Copy out the listing below with every "screenshot" swapped for "screen image" and nothing else altered, leaving the pictures out.
-- start of SUPPLIED INFORMATION --
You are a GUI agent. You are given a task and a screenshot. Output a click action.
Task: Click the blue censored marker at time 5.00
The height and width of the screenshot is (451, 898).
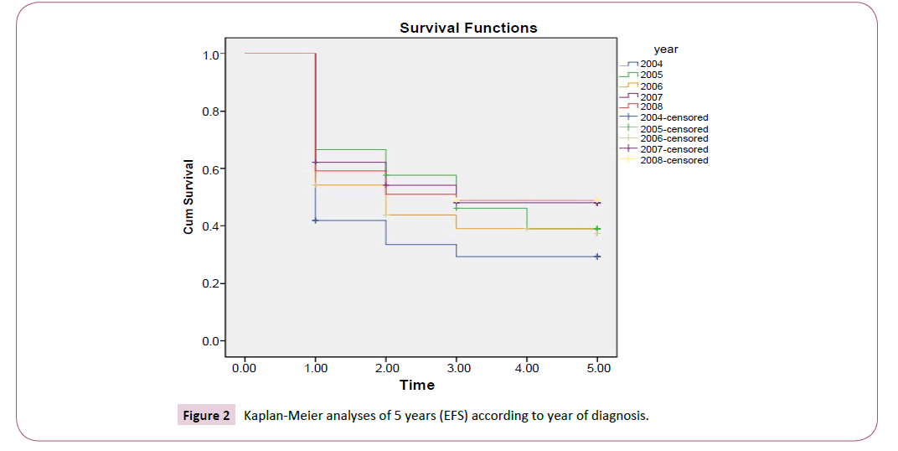(597, 257)
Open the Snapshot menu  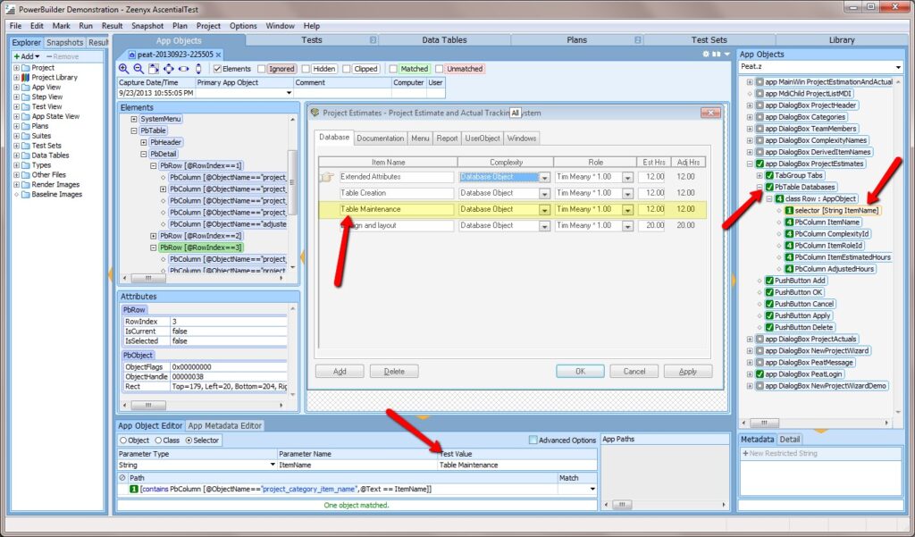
-- end of SUPPLIED INFORMATION --
*RESULT*.
You are a GUI agent. You are given a task and a screen image. Output a click action.
Task: Click the blue censored marker at time 5.00
The height and width of the screen image is (451, 898).
(597, 257)
Open the Snapshot menu  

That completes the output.